The most important one of the new security notions is ACVBP w.r.t. DOs and RDOs which describes the security requirement of protecting the output of the proposed obfuscator, i.e., the obfuscated implementation of encrypted group signature functionality against collision attacks from group members. The security notions fit for many other cryptographic schemes which collision attacks from users need to be considered, such as identity-based signature schemes, ring signature schemes, attribute-based signature schemes and key-insulated signature schemes.

Practically, as it was discussed in Section 5, a generic obfuscator (for various sign then encrypt functionalities) is hard to find. Therefore, the obfuscators for various sign then encrypt functionalities must be studied one by one. In [34], Hada proposed the first obfuscatable sign-then-encrypt functionality and a corresponding obfuscator. Since then, most of the research work has been done on proposing various sign-then-encrypt functionalities and obfuscators, such as obfuscators for oblivious signature, encrypted blind signature, encrypted proxy signature, and encrypted verifiably encrypted signature. Note that it is not a trivial work to find an obfuscatable cryptographic functionality. For example, many widely-used signature schemes have not been found any obfuscatable concrete scheme (even in the sign then encrypt form), such as identity-based signature schemes, attribute-based signature schemes and key-evolvement signature schemes (include forward-secure signature, key-insulated signature, and intrusion-resilient signature).

A special obfuscatable group signature functionality, i.e., the encrypted group signature, is proposed with a concrete scheme, and then a corresponding obfuscator is provided in this paper. The correctness and security of the proposed obfuscator are proven. Then the efficiency of the proposed encrypted group signature functionality and its obfuscator is analyzed. The results of this paper can be used as building blocks of privacy preserving security protocol of various emerging applications such as social networks, medical information systems, Vehicular Ad hoc Networks (VANets), electronic voting, Wireless Sensor Networks (WSNs), electronic cash, and especially cloud computing.

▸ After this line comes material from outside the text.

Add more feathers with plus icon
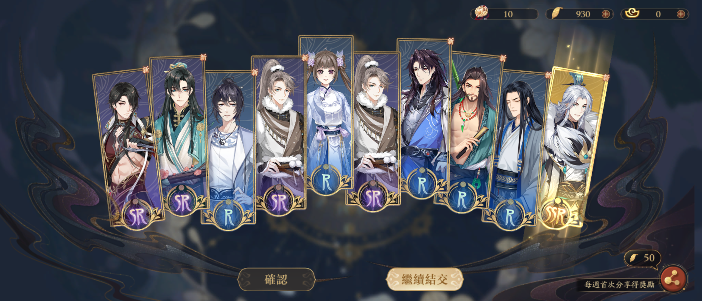 pos(606,14)
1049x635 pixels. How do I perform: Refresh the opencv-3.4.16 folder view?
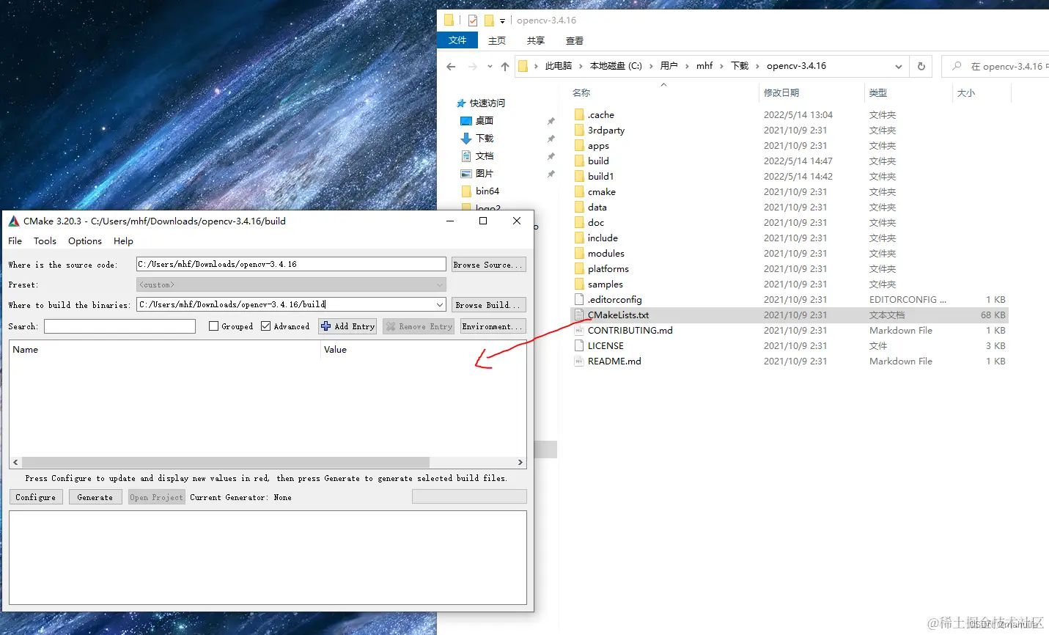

Finally, as by-products of this paper, besides the encrypted group signature, we add two more new items in the list of obfuscatable cryptographic functionalities, i.e., the encrypted identity-based signature and the encrypted key-insulated signature.

Conclusions and Future Work

Group signature technique is used in many privacy-preserving security schemes for social networks, cloud computing, VANets, WSNs, electronic voting and electronic cash. To provide a building block for these schemes in white-box attack contexts, we give an obfuscatable EGS functionality, and then provide an obfuscator for the proposed EGS functionality. We also introduce a new security notion (ACVBP w.r.t. Dependent Oracles and Restricted Dependent Oracles) to capture the requirement of protecting the output of an obfuscator for EGS functionality against collision attacks from group members. Moreover, five other new security notions are also provided. We prove that the proposed obfuscator preserves EGS functionality and satisfies the proposed security notions. As a byproduct of this study, ACVBP w.r.t. Dependent Oracles and Restricted Dependent Oracles fits for many types of cryptosystems, such as identity-based cryptosystems, forward-secure cryptosystems, key-insulated cryptosystems and threshold cryptosystems. Finally, we have introduced two possible applications and two extensions of the proposed technique.

In the future, we plan to adopt the obfuscatable EGS functionality in practical security solutions for validation. By using the proposed obfuscatable EGS functionality as a building block, we also consider exploring novel approaches for designing privacy-preserving security schemes. Furthermore, we will try to explore the design strategy for generalized constructions of obfuscatable sign-then-encrypt functionalities.